Aim
Count how many lines of the records below contain the string "Image", matching case exactly, and give only that number.

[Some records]
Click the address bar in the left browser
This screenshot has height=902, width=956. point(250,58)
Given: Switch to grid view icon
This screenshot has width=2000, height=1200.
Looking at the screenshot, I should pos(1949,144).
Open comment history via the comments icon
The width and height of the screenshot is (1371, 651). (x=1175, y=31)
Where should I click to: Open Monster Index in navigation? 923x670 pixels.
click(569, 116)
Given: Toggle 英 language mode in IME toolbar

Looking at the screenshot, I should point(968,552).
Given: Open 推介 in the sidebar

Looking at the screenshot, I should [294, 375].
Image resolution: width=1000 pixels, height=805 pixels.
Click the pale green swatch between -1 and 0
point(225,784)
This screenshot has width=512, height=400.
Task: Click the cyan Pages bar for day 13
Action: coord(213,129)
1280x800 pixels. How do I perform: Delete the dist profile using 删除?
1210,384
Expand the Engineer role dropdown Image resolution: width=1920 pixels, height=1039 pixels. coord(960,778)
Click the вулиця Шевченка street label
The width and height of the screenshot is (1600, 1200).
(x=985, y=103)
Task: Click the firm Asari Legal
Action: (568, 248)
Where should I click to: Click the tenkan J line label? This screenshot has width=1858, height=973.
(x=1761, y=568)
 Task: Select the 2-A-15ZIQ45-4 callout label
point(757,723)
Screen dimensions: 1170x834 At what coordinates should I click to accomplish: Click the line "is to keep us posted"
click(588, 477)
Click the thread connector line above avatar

Output for this task
2